I used to think CPU is clock rate is associated with speed with which the processor can do "calculations/work".
Now, I Know WEI is "garbage" but I wanted to test out my rig's score. CPU score 7.1 with FX-6300 at stock 3.5GHz. I overclocked my CPU to 4.1GHz. Now when I say 4.1GHz, does that mean all six cores work at 4.1GHz? However, the increase in score was just 0.2 with score being 7.3.
I have seen people with 3.xGHz processor with 7.5+ sub score. How is that possible if its about speed.
Also, why do game makers advise a higher clock rate requirement for AMD compared to Intel? For e.g. Watch Dogs has recommended processor of "Core i7 3770 @ 3.5Ghz or AMD FX-8350 @ 4.0Ghz". If the AMDs processor was a FX-6300 @ 3.5GHz, shouldn't the speeds be same as Core i7 3770 @ 3.5GHz?
Would appreciate help understanding clock rates.
January 20, 2014 8:44:28 AM

You should see a cpu clock rate as the frequency at it is working, people think of it as speed but it is not.

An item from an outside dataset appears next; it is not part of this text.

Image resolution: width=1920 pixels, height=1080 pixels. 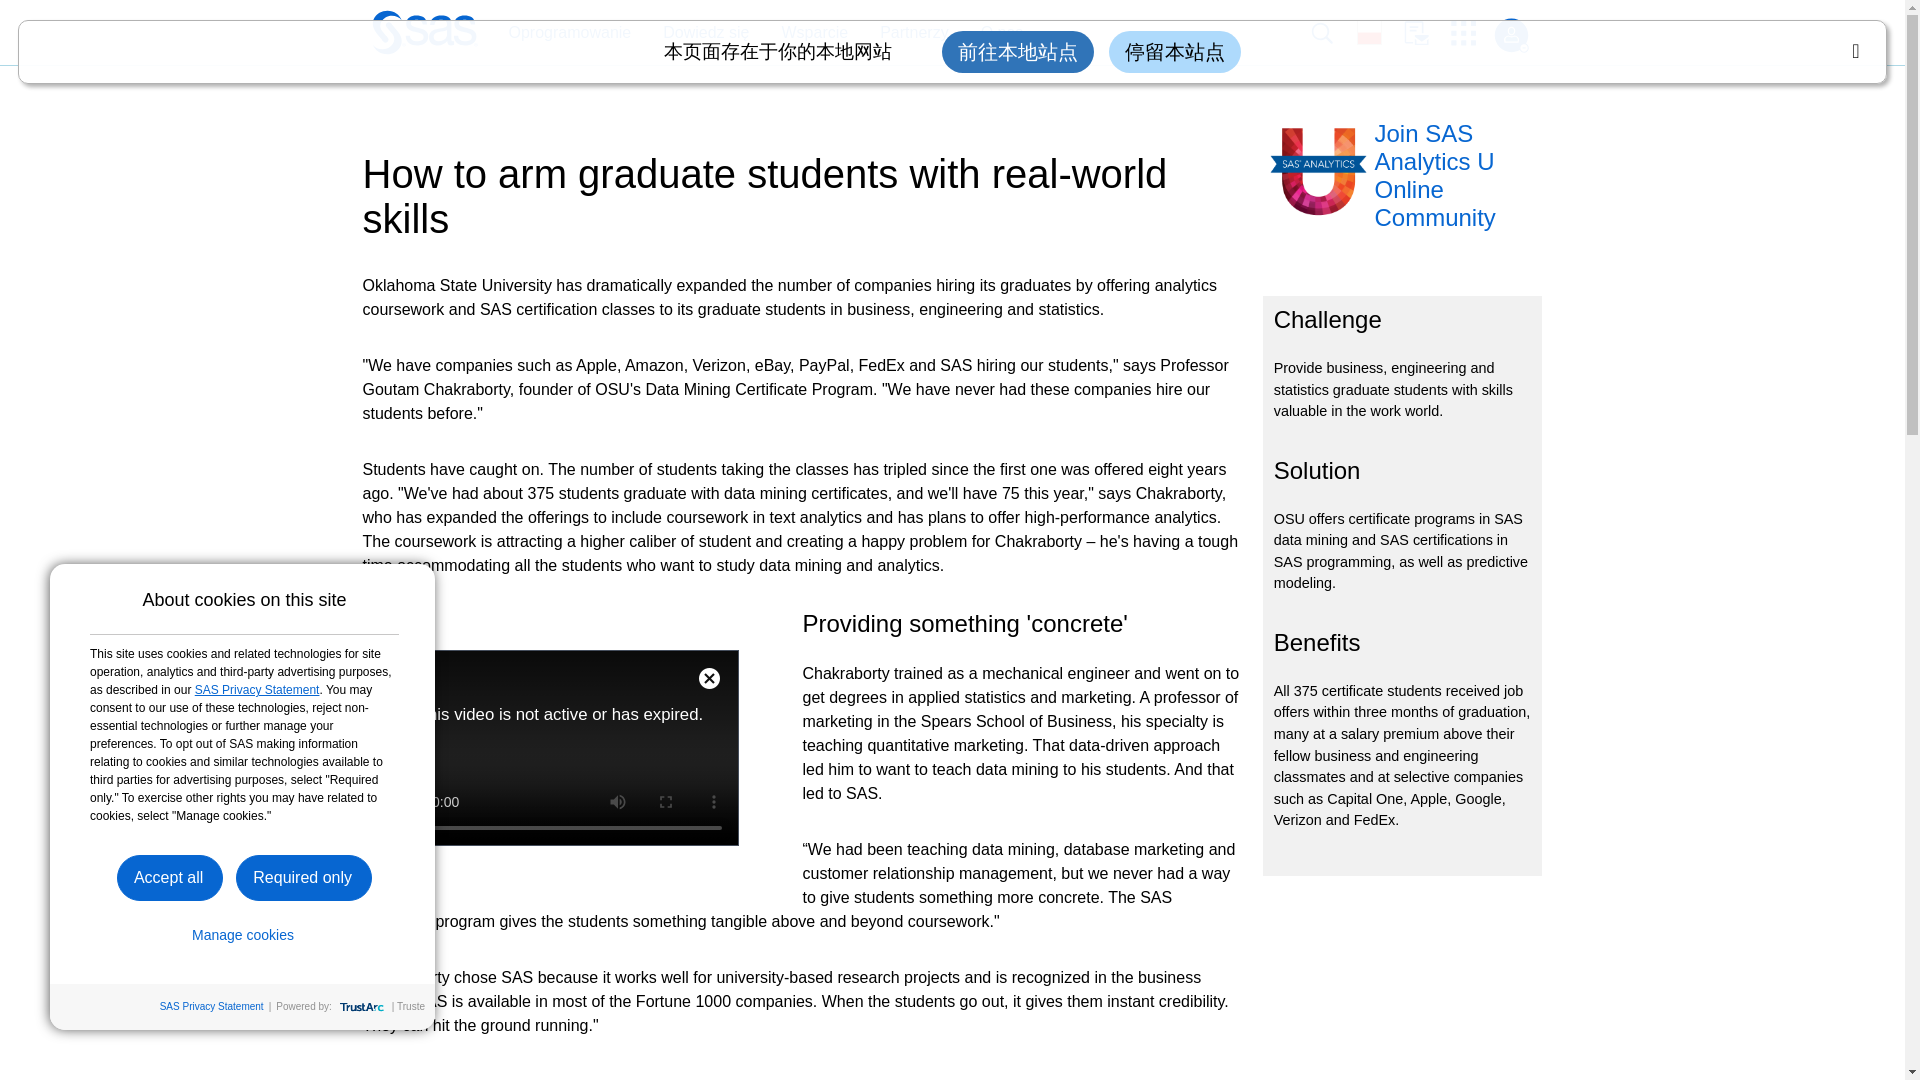 I want to click on O nas, so click(x=1002, y=33).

cpus with a better technology can operate faster at a lower frequency.

cpus with same technology with a higher frequency are faster of course.

Quote:
The clock rate of a CPU is most useful for providing comparisons between CPUs in the same family. The clock rate is only one of several factors that can influence performance when comparing processors in different families. For example, an IBM PC with an Intel 80486 CPU running at 50 MHz will be about twice as fast (internally only) as one with the same CPU and memory running at 25 MHz, while the same will not be true for MIPS R4000 running at the same clock rate as the two are different processors that implement different architectures and microarchitectures. There are many other factors to consider when comparing the performance of CPUs, like the clock rate and width of the CPU's data bus, the latency of the memory, and the cache architecture.
The clock rate alone is generally considered to be an inaccurate measure of performance when comparing different CPUs families. Software benchmarks are more useful. Clock rates can sometimes be misleading since the amount of work different CPUs can do in one cycle varies. For example, superscalar processors can execute more than one instruction per cycle (on average), yet it is not uncommon for them to do "less" in a clock cycle. In addition, subscalar CPUs or use of parallelism can also affect the performance of the computer regardless of clock rate.